Activities for August

Jan Millward shares some of her ideas for an August filled with holidaying at home, fish and chips in the garden, art projects to do together and activities to support your local businesses…

Hopefully, when you read this, lockdown will be continuing to ease off gently, you’ll be benefiting from having visitors to the home again, and experiencing the joy of residents seeing friends and family. I have seen some great adaptations in local care homes recently – one has built a summer house in their garden with a perspex screen, allowing families to visit in a safe way, even if it’s raining!

Elsewhere, ice cream vans have visited, and many singers and performers have adapted to sing outdoors.

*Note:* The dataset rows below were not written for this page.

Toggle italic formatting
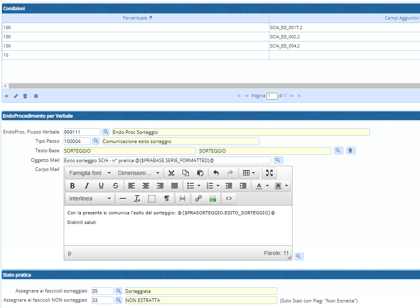Screen dimensions: 420x308 (x=87, y=186)
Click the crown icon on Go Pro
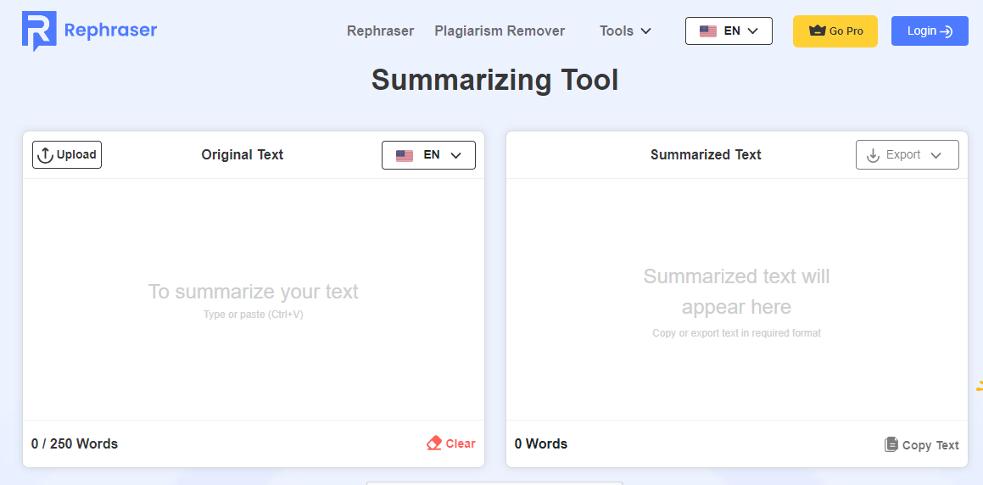Viewport: 983px width, 485px height. [x=817, y=31]
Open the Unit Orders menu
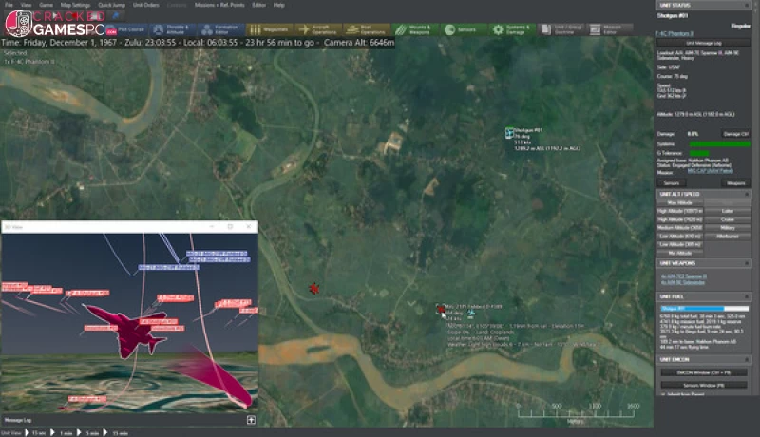Image resolution: width=760 pixels, height=437 pixels. tap(144, 5)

Every care home has slightly different policies, but each one always has the safety of their residents at heart.

For August, we’ve been thinking about holidays and helping out where we can.

WISH YOU WERE HERE?

Many people will have chosen to holiday in the UK this year for obvious reasons, so why not emulate the holidays of yesteryear and bring the seaside to your home? Many of you may already have decked out your gardens with a seaside theme and enjoyed sitting outdoors eating fish and chips – and if you haven’t, there are still plenty of sunny weeks left, so get busy!

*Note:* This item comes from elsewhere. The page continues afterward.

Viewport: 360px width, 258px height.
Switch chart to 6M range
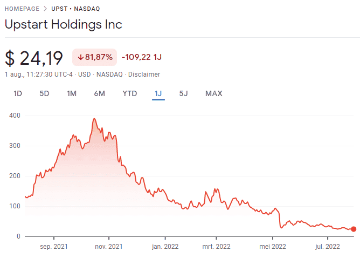(x=99, y=93)
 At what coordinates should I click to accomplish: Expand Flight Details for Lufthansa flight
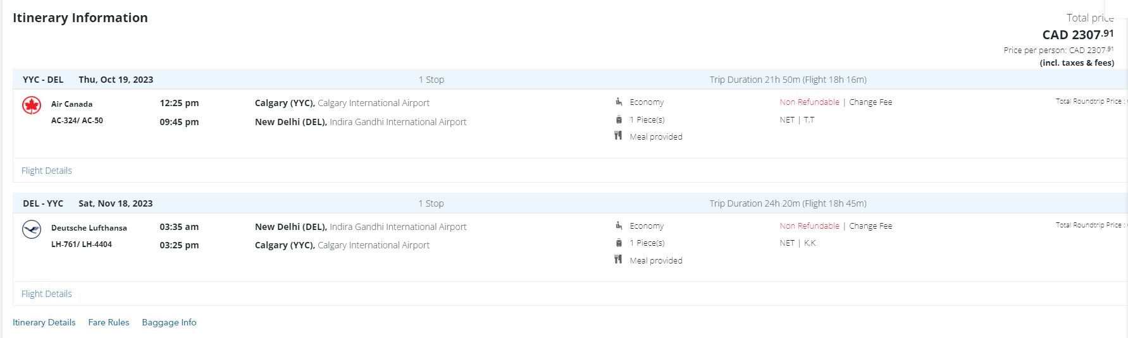click(x=47, y=294)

Here are a few other ideas to tie in with the holiday theme…

Hi-de-Hi! Many of your residents will have enjoyed watching this programme. And some may have experienced a Butlins or Pontins holiday. Include some 1950s-style holiday fun by holding a knobbly knees competition, a glamorous granny or maybe a holiday prince and princess competition. Think about old-time dancing, a whist drive, a singing competition (karaoke), art and table decoration competitions such as design-your-own postcard (encourage a bit of friendly rivalry between tables), and if lockdown allows, organise a mystery trip out! Also try a round-the-world quiz. Describe famous landmarks in each country, starting off with hard clues and gradually making them easier, getting everyone to try and guess where you are.

Hydrate! Mix up your own non-alcoholic cocktails using different fruit juices with lemonade, and add fresh soft fruit such as strawberries. Alternatively, make delicious milkshakes by liquidising fruit and whizzing it up with milk and ice cream.

Use your senses. Allow residents to paddle in a paddling pool, run their hands through a bowl of sand, listen to a CD of waves and seagulls, try different toppings for ice cream, and enjoy the smell of fish and chips wrapped in paper.

Pebble snakes. In our local parks, people have started creating pebble snakes. One person paints the snake’s head and then other pebbles can be added to create the snake’s body. It can be as long as you want – it could even stretch right around your garden – and visitors such as grandchildren could paint their own and add them to the snake. Be as inventive as you wish!

Relax. Print off or draw a simple hot air balloon and basket. Design your own balloon and form a collage on a background of blue and green display board (sky and grass). You could also make them 3D by applying papier mache to a balloon, painting it white and then decorating it. Add a cardboard punnet for the basket and hang up from the ceiling!

Harvest time. In August, farmers are very busy harvesting their crops before the autumn rains. Talk about harvest time in days gone by, how the whole village would turn out to help, and how people would travel to do seasonal harvest work such as the hop pickers in Kent, and fruit picking in places such as the Vale of Evesham. Buy in a sack of peas in their pods from your local greengrocer and shell them in a group. Talk about making jam and chutney. You could make some mint sauce if you have mint growing in your herb patch – the smell is wonderful! Try it with roast lamb or put a bit on top of the peas after they are cooked.